Observer tracks the last status it saw and notifies only on change:

// (sketch of the dedup logic inside Observer::observe)
let last_status: Cell<Option<R::Status>> = Cell::new(None);

cx.observe(&upgraded, move |_, entity, cx| {
let current = entity.read(cx).observable_status();
if notify_on_change {
if last_status.get() != Some(current) {
last_status.set(Some(current));
cx.notify(); // status actually changed
}
} else {
cx.notify(); // unconditional mode
}
});

The result: increment_retry() / prepare_retry() calls (status stays Loading) no longer trigger re-renders.
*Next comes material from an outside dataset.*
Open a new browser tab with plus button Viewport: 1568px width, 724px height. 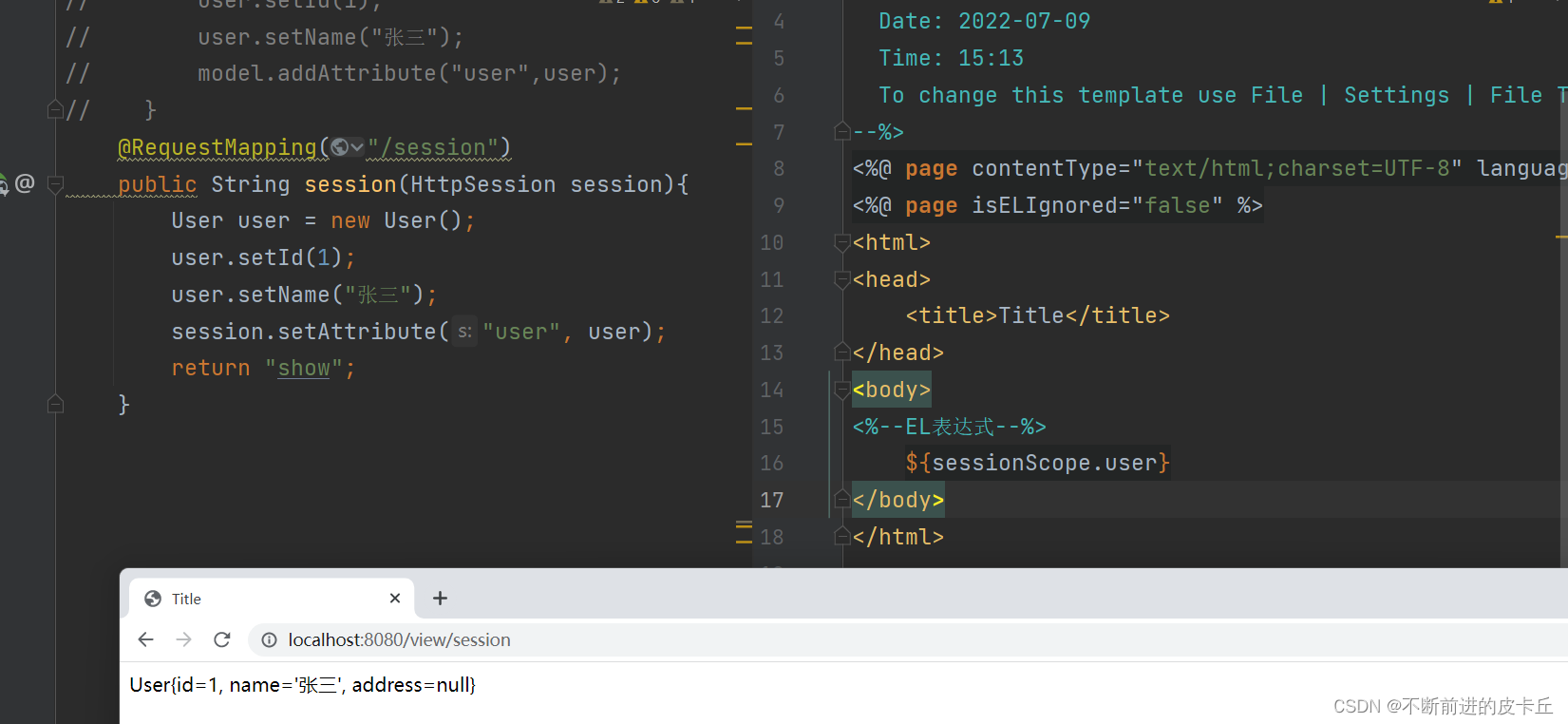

Your view re-renders on the transitions that matter — Idle → LoadingEmpty → Success, Success → LoadingWithData → Success, Loading → Failure, and so on.

Creating and observing

Build an observer from an entity, then call observe(cx) to start watching. observe returns Option<Subscription>None if the entity was already dropped. Store the returned subscription; dropping it ends the observation.
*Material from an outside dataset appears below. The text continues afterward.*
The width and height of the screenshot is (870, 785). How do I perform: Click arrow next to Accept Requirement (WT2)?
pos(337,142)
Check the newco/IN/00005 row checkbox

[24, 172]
use gpui_query::client::QueryObserver;
# use gpui_query::QueryResource;
# #[derive(Clone)] struct T;
# #[derive(Clone, Debug)] struct E;

struct MyView {
users: gpui::Entity<QueryResource<T, E>>,
_subscription: gpui::Subscription,
}

impl MyView {
fn new(users: gpui::Entity<QueryResource<T, E>>, cx: &mut gpui::Context<Self>) -> Self {
let observer = QueryObserver::<T, E>::new(&users);
let subscription = observer.observe(cx)
.expect("entity was just created; cannot be dropped");
Self { users, _subscription: subscription }
}
}
note

The hooks (use_query, use_infinite_query, use_mutation) already construct the observer and return the subscription for you. You only need to create an observer yourself when you are subscribing to a resource you obtained another way — for example, one you pulled out of the QueryClient with query::<T, E>(key).

ObserverConfig

ObserverConfig::notify_on_status_change_only controls the dedup behavior. It defaults to true, which is what you almost always want. Set it to false to get unconditional notifications on every entity mutation:

use gpui_query::client::{Observer, ObserverConfig};
# use gpui_query::QueryResource;
# #[derive(Clone)] struct T;
# #[derive(Clone, Debug)] struct E;
# fn doc(entity: gpui::Entity<QueryResource<T, E>>) {
# let cx: &mut gpui::Context<()> = unimplemented!();

let sub = Observer::new(&entity)
.with_config(ObserverConfig { notify_on_status_change_only: false })
.observe(cx);
# }

Use unconditional mode only when you genuinely need to react to non-status fields (a custom retry counter you display inline, for example). It is strictly more re-renders.

Option<Subscription>

observe() returns Option<Subscription> rather than panicking. In debug builds the hooks panic! if this is None right after creating an entity (it would indicate a GPUI internal regression); in release builds they fall back to a no-op subscription so a misbehaving observer cannot crash the app. When you construct an observer yourself, decide explicitly: .expect(...) if a None is impossible in your context, or match / let else to handle it gracefully.

How the hooks use it

HookObserverStatus type
use_queryQueryObserver<T, E>QueryStatus
use_infinite_queryInfiniteQueryObserver<T, E>QueryStatus
use_mutationMutationObserver<V, T, E>MutationStatus

Each hook creates its observer, calls observe(cx), and returns the subscription as the second element of its tuple. The status-dedup is what makes a retrying mutation or a refetching query cheap to render — only terminal status changes reach your view.

ObservableResource

ObservableResource is the pub(crate) trait that lets Observer<R> read a status generically. It is not part of the public API, but it is why the three resource kinds share one observer implementation: each resource exposes status() with its own associated Status type, and Observer deduplicates on that. If you write your own resource type that should be observable, it will need the same status() method shape — but for application code, the three built-in observers cover every resource the hooks produce.